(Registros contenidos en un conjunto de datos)
§
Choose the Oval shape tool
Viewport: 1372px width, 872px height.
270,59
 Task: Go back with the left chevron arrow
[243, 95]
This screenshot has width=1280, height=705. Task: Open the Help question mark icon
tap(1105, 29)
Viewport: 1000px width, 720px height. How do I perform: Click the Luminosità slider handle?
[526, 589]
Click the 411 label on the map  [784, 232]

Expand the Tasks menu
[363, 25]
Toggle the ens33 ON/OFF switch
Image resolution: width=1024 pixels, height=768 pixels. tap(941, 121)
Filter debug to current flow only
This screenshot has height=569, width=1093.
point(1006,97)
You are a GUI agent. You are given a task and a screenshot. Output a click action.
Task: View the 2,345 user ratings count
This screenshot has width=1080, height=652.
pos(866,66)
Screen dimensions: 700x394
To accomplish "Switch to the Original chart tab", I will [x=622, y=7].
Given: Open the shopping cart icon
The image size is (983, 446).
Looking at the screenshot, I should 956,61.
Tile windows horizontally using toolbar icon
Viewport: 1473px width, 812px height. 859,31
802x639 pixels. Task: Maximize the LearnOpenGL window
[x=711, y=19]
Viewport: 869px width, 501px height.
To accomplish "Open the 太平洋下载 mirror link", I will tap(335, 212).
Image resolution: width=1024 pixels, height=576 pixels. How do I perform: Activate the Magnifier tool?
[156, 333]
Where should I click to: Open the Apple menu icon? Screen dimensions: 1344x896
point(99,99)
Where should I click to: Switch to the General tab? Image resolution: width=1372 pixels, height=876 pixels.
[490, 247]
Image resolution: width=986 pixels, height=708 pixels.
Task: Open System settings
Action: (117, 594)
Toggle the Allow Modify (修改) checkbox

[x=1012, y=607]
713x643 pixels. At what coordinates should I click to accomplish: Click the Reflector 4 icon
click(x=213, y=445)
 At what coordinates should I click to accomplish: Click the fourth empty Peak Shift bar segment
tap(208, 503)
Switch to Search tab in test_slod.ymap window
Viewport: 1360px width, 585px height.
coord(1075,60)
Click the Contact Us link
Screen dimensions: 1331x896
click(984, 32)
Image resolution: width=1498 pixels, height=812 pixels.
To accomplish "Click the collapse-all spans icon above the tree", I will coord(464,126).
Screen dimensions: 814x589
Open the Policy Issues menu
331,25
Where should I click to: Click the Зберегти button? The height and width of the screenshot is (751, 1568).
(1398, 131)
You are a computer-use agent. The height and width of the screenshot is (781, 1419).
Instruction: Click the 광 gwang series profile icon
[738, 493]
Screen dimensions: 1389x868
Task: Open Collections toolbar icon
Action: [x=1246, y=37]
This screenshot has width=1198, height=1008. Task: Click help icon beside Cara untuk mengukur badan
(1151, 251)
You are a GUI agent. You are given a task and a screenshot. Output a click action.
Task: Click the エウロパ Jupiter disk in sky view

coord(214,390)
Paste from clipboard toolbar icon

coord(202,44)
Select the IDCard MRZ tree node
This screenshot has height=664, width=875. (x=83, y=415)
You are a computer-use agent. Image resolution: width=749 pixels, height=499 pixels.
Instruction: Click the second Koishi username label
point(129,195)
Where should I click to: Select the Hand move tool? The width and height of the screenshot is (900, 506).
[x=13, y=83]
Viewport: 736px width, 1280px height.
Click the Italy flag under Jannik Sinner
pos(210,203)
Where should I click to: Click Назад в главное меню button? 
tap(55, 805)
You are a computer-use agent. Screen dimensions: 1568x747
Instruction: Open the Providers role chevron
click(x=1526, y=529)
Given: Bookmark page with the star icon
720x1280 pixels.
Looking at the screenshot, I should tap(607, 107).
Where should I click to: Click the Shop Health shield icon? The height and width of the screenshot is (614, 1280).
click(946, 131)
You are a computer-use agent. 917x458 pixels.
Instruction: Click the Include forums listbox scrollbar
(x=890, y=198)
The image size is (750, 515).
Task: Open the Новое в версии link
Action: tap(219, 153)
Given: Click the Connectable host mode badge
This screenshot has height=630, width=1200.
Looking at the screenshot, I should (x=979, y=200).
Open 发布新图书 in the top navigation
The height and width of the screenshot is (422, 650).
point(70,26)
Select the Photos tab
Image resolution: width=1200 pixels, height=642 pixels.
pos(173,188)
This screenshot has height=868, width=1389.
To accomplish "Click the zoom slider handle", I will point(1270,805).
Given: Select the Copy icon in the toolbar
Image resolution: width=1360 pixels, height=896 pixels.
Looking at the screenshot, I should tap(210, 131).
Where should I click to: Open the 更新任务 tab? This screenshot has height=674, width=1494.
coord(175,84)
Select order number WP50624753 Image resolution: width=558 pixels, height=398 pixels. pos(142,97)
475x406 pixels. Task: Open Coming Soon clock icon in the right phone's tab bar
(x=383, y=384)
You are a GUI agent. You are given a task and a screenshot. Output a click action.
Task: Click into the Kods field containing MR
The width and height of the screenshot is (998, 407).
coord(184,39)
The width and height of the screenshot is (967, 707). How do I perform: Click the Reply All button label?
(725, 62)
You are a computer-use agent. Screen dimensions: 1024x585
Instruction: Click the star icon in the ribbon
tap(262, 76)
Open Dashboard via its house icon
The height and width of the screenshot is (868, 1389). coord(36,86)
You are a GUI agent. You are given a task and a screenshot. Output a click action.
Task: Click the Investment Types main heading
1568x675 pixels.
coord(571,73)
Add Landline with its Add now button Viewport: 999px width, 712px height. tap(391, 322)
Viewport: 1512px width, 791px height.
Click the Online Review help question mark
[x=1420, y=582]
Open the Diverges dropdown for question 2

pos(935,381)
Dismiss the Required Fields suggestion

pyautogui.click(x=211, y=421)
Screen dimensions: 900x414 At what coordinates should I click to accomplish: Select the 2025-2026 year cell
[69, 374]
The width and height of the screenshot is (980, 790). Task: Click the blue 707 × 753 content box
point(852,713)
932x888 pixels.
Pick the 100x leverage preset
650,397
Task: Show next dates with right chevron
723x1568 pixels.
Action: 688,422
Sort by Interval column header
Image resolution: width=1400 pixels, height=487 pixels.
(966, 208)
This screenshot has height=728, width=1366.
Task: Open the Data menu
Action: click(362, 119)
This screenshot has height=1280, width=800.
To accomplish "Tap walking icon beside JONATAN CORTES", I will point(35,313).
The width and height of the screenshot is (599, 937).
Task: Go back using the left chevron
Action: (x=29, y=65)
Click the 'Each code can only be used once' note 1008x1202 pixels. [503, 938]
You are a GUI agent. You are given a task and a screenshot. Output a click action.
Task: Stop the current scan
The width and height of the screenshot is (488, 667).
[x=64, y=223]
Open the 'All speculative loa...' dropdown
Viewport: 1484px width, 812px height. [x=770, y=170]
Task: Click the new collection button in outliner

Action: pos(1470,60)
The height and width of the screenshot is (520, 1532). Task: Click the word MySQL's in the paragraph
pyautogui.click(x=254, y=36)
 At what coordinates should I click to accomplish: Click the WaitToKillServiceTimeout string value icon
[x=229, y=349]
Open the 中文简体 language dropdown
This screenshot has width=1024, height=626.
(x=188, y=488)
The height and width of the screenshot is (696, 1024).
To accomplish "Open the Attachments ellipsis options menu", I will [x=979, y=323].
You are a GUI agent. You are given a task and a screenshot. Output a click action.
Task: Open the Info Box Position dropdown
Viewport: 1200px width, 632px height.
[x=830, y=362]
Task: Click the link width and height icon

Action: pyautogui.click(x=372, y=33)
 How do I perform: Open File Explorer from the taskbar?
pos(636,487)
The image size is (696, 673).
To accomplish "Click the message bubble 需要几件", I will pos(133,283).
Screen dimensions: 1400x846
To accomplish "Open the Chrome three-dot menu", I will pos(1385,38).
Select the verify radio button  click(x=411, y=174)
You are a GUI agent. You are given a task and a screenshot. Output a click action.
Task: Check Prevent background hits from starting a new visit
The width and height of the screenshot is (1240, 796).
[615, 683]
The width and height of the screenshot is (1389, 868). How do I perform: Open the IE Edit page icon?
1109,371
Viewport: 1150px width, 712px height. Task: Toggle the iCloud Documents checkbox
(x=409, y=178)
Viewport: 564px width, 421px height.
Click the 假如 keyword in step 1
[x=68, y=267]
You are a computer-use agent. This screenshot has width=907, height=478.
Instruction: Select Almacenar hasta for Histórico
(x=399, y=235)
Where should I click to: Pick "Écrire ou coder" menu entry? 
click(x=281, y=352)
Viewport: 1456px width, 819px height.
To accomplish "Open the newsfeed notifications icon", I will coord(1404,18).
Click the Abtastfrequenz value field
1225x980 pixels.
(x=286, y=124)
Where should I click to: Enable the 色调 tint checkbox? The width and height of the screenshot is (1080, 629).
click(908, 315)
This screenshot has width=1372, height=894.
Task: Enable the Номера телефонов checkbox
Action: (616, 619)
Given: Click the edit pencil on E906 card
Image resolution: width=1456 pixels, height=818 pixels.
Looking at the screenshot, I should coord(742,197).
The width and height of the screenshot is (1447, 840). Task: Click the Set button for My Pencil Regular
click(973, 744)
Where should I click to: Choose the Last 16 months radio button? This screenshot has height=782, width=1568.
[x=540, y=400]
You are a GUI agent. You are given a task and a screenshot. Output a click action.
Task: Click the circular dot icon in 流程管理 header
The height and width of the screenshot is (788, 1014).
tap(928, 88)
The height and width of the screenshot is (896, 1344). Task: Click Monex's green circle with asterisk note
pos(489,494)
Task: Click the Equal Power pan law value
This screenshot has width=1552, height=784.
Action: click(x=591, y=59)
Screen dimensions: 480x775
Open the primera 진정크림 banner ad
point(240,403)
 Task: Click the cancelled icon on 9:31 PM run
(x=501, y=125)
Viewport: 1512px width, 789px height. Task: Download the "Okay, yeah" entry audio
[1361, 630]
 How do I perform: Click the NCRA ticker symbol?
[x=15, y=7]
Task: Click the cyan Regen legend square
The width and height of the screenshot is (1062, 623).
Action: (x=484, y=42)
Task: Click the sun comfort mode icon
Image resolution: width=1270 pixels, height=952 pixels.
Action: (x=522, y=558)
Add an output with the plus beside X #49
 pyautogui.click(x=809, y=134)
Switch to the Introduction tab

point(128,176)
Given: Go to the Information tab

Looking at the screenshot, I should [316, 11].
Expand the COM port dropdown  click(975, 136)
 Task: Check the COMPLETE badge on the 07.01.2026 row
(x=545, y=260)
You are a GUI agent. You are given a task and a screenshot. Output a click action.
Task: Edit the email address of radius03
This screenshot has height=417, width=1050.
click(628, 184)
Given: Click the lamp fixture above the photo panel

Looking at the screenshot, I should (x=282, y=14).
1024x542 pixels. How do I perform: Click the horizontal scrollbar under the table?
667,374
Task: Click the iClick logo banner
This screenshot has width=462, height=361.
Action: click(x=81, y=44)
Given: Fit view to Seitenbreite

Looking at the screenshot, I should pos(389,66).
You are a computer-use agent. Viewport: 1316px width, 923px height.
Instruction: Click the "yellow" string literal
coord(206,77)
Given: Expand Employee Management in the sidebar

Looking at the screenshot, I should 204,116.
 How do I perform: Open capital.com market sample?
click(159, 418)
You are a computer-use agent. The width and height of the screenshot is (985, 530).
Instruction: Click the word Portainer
§
DETALLES DE LA TAREA>
Cita textualmente las líneas de las entradas, empezando por el comienzo de las entradas y terminando en la línea que contiene "[x=1012, y=607]", ambas incluidas.

RESPUESTA FINAL>
Choose the Oval shape tool
Viewport: 1372px width, 872px height.
270,59
 Task: Go back with the left chevron arrow
[243, 95]
This screenshot has width=1280, height=705. Task: Open the Help question mark icon
tap(1105, 29)
Viewport: 1000px width, 720px height. How do I perform: Click the Luminosità slider handle?
[526, 589]
Click the 411 label on the map  [784, 232]

Expand the Tasks menu
[363, 25]
Toggle the ens33 ON/OFF switch
Image resolution: width=1024 pixels, height=768 pixels. tap(941, 121)
Filter debug to current flow only
This screenshot has height=569, width=1093.
point(1006,97)
You are a GUI agent. You are given a task and a screenshot. Output a click action.
Task: View the 2,345 user ratings count
This screenshot has width=1080, height=652.
pos(866,66)
Screen dimensions: 700x394
To accomplish "Switch to the Original chart tab", I will [x=622, y=7].
Given: Open the shopping cart icon
The image size is (983, 446).
Looking at the screenshot, I should 956,61.
Tile windows horizontally using toolbar icon
Viewport: 1473px width, 812px height. 859,31
802x639 pixels. Task: Maximize the LearnOpenGL window
[x=711, y=19]
Viewport: 869px width, 501px height.
To accomplish "Open the 太平洋下载 mirror link", I will tap(335, 212).
Image resolution: width=1024 pixels, height=576 pixels. How do I perform: Activate the Magnifier tool?
[156, 333]
Where should I click to: Open the Apple menu icon? Screen dimensions: 1344x896
point(99,99)
Where should I click to: Switch to the General tab? Image resolution: width=1372 pixels, height=876 pixels.
[490, 247]
Image resolution: width=986 pixels, height=708 pixels.
Task: Open System settings
Action: (117, 594)
Toggle the Allow Modify (修改) checkbox

[x=1012, y=607]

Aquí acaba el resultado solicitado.